Kwame Yonatan’s Book Launch. ‘Por Um Fio: Uma Escuta das Diásporas Pulsionais’, 2023, Calligraphie 

‘Is Samba therapy too?’

This last 28th of April celebrated the release of our colleague and ally Kwame Yonatan Poli dos Santos’ book in Rio de Janeiro, Brazil.  Unlike usual psychoanalytic book launches, held at bookshops and academic conferences, Por Um Fio: Uma Escuta das Diásporas Pulsionais (By a Thread: Listening to the Diasporic Drives) was welcomed into the world at one of Rio’s most special venues, to the sound of music, dance, food, children play and chatter. 

In the port region known as ‘Little Africa’, lined with intricate, albeit impoverished, buildings, we enter the stunning Museum of Afro-Brazilian History and Culture – MUHCAB. The Instituto Pretos Novos (Institute of Research and New Black Memory), situated around the corner from the Museum, is a recent addition to a number of sociocultural enterprises and autonomous spaces, as Kwame reminds us in his book. The Instituto Pretos Novos emerged in 2005 following some devastating findings, in 1996: in a former cemetery (now archaeological site) the people kidnapped and displaced from Africa, who had passed away during the Atlantic crossing to Brazil, had been buried, or, more precisely, dumped. The museum, MUHCAB, was inaugurated only in 2017, along this World Heritage circuit and aims at ‘telling the history of this region which has witnessed the largest landing of enslaved African people in the world, of the important landmarks of affirmation of Blackness in Brazil and of the development of Afro-Brazilian culture, as well as debating concepts that emanate from such narrative and the current situation of Black people in Brazil today’, in their own words.

• _WHAT TO DO_
Please write out the piece on the book launch above in full, word for word.

• _MATERIAL SUPPLIED_
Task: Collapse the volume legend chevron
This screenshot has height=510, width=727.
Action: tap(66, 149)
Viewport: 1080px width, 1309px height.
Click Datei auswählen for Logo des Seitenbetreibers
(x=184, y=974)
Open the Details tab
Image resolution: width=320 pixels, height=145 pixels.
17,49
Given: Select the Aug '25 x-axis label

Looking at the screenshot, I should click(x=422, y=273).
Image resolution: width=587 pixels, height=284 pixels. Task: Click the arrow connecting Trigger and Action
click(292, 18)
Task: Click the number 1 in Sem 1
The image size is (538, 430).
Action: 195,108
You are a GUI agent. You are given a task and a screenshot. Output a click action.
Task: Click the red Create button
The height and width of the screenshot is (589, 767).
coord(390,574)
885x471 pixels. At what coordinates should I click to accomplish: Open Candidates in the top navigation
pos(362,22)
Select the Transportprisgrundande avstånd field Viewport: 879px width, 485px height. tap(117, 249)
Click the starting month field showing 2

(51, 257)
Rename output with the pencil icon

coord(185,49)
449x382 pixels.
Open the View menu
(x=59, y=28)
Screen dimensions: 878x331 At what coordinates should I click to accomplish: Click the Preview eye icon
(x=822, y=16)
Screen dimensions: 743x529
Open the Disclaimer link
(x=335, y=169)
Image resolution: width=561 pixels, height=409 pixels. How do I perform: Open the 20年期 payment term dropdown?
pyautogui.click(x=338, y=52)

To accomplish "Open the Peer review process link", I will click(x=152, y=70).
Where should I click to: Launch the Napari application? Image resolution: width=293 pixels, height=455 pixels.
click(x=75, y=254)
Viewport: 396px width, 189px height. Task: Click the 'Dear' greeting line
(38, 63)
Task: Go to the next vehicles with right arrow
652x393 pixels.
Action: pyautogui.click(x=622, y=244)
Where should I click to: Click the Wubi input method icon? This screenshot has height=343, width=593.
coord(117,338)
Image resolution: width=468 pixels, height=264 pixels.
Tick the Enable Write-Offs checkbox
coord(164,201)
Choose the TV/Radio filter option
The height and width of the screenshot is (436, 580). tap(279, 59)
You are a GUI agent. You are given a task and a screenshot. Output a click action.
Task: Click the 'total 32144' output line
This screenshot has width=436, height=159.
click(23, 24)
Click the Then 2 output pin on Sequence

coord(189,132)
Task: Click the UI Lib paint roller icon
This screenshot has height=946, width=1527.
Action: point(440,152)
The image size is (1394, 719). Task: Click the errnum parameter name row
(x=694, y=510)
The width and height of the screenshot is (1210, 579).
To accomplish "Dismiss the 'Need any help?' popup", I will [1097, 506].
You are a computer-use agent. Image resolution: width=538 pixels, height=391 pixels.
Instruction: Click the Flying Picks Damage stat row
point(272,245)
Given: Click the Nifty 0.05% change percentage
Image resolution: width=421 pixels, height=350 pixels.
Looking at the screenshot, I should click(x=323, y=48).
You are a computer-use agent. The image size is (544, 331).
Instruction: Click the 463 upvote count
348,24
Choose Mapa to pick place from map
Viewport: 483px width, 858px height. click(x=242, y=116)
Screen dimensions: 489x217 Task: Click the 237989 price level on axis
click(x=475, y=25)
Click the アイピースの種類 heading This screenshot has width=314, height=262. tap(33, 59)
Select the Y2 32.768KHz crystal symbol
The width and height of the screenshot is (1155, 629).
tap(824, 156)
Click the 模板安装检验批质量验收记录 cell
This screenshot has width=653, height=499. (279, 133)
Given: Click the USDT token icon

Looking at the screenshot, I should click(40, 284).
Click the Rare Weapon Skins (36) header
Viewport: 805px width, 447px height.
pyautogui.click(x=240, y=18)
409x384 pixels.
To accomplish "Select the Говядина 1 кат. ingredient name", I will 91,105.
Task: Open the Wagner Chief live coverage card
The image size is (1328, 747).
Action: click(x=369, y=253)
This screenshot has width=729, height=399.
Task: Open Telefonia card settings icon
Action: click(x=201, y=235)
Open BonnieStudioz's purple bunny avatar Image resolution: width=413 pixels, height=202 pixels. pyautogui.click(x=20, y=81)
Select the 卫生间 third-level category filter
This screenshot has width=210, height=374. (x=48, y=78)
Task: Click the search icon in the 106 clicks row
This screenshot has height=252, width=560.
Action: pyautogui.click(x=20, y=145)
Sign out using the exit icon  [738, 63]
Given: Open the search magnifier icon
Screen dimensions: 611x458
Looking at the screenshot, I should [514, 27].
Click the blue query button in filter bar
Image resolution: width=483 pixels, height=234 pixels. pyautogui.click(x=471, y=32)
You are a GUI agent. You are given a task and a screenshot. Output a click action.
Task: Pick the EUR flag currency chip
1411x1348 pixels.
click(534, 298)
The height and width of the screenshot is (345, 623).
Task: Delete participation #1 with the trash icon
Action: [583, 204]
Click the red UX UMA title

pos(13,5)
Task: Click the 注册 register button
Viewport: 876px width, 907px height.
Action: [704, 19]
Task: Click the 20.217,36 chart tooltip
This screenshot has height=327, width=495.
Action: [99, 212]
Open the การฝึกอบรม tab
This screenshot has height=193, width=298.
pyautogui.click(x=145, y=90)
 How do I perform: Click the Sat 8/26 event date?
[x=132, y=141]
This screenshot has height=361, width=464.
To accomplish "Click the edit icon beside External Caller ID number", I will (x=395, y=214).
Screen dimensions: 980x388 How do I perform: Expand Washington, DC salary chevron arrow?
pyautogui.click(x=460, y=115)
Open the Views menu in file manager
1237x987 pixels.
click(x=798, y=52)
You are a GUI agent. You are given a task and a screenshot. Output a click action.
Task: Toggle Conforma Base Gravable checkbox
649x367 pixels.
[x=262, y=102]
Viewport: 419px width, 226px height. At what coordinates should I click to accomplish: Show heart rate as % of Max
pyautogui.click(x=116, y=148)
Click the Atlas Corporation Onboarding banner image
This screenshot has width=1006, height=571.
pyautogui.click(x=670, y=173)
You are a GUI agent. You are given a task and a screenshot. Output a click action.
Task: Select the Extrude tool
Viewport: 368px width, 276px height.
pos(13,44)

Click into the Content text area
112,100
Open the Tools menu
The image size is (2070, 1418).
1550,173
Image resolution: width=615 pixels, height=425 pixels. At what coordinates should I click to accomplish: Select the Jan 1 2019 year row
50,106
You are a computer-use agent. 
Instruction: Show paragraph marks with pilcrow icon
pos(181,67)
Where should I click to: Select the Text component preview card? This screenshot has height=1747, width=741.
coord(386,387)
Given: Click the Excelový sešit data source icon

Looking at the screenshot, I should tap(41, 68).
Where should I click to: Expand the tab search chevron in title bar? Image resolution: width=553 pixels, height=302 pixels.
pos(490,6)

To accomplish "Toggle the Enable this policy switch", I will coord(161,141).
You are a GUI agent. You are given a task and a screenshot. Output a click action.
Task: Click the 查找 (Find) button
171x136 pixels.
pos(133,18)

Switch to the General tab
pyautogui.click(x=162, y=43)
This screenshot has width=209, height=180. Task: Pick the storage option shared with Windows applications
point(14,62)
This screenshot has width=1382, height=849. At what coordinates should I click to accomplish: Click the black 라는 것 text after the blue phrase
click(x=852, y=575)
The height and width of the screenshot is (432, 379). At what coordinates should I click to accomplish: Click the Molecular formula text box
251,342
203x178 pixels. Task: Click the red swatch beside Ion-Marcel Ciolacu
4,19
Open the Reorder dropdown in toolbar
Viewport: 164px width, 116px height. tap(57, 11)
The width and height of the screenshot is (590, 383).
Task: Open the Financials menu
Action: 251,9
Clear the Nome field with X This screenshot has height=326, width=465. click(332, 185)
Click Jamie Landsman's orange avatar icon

• _ANSWER BELOW_
Kwame Yonatan’s Book Launch. ‘Por Um Fio: Uma Escuta das Diásporas Pulsionais’, 2023, Calligraphie 

‘Is Samba therapy too?’

This last 28th of April celebrated the release of our colleague and ally Kwame Yonatan Poli dos Santos’ book in Rio de Janeiro, Brazil.  Unlike usual psychoanalytic book launches, held at bookshops and academic conferences, Por Um Fio: Uma Escuta das Diásporas Pulsionais (By a Thread: Listening to the Diasporic Drives) was welcomed into the world at one of Rio’s most special venues, to the sound of music, dance, food, children play and chatter. 

In the port region known as ‘Little Africa’, lined with intricate, albeit impoverished, buildings, we enter the stunning Museum of Afro-Brazilian History and Culture – MUHCAB. The Instituto Pretos Novos (Institute of Research and New Black Memory), situated around the corner from the Museum, is a recent addition to a number of sociocultural enterprises and autonomous spaces, as Kwame reminds us in his book. The Instituto Pretos Novos emerged in 2005 following some devastating findings, in 1996: in a former cemetery (now archaeological site) the people kidnapped and displaced from Africa, who had passed away during the Atlantic crossing to Brazil, had been buried, or, more precisely, dumped. The museum, MUHCAB, was inaugurated only in 2017, along this World Heritage circuit and aims at ‘telling the history of this region which has witnessed the largest landing of enslaved African people in the world, of the important landmarks of affirmation of Blackness in Brazil and of the development of Afro-Brazilian culture, as well as debating concepts that emanate from such narrative and the current situation of Black people in Brazil today’, in their own words.